The Sons of Confederate Veterans have threatened to sue the state should the resolution not pass.
“To me, it’s a freedom of speech issue,” Johnson said. “(Sons of Confederate Veterans) have sued before to get the license plate and have won. I voted in favor because I didn’t think the state would win any lawsuit.”
So that’s a “yes” vote, but we’ll-get-sued-and-lose-anyway isn’t exactly a ringing endorsement of the plate.
Finally, Heber Taylor at the Galveston County Daily News suggests that a way around the issue is to use a different flag, on that’s less divisive, and squares well with Texas symbolism:
Use the real flag. The official one. The one that flew over government buildings in Texas during the Civil War.
That flag is called the Stars and Bars, and it has flown at theme parks such as Six Flags Over Texas, where the purpose is to educate customers, rather than to gratuitously offend.
The Stars and Bars doesn’t look like the Confederate battle flag. The official Confederate flag looked a lot like the United States flag — so much so that the soldiers on both sides were confused. In early battles, they tended to shoot friend as well as foe. So the Confederate armies carried a flag with a different design in battle.
The problem with that symbol is its history after the war, during the terror of Jim Crow.
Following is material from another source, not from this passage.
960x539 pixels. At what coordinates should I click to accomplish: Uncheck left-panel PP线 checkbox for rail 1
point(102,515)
Many, perhaps most, people view it as a symbol of hatred and racism.
How do you say yes to history and no to racism?
Actually, it’s not that hard in this case.
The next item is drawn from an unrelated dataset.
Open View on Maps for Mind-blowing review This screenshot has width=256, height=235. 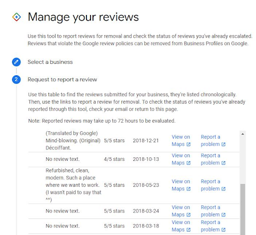181,140
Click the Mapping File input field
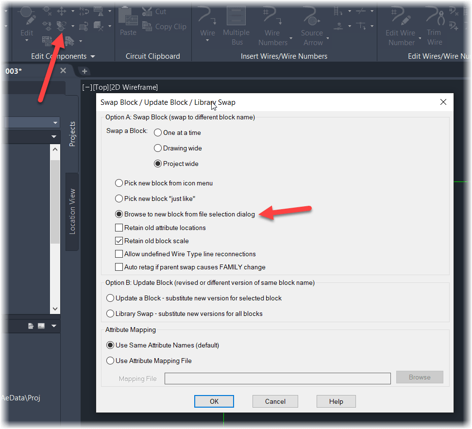Screen dimensions: 472x429 coord(277,379)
The answer is indeed not that hard. Unfortunately Mr. Taylor’s suggestion will be a non-starter, because (as noted previously), this plate has nothing to do with honoring Confederate soldiers or commemorating the war; it’s aboutusing the aegis of state government to promote the SCV as an organization. The proposed plate says nothing about the war, or the sacrifices of Confederate soldiers or civilians; it doesn’t depict a soldier or other item representative of that conflict; it reads “Sons of Confederate Veterans” with the logo of that group, which features the CBF as its central device. They won’t change the flag on the plate because the whole point is to promote the SCV, first and last.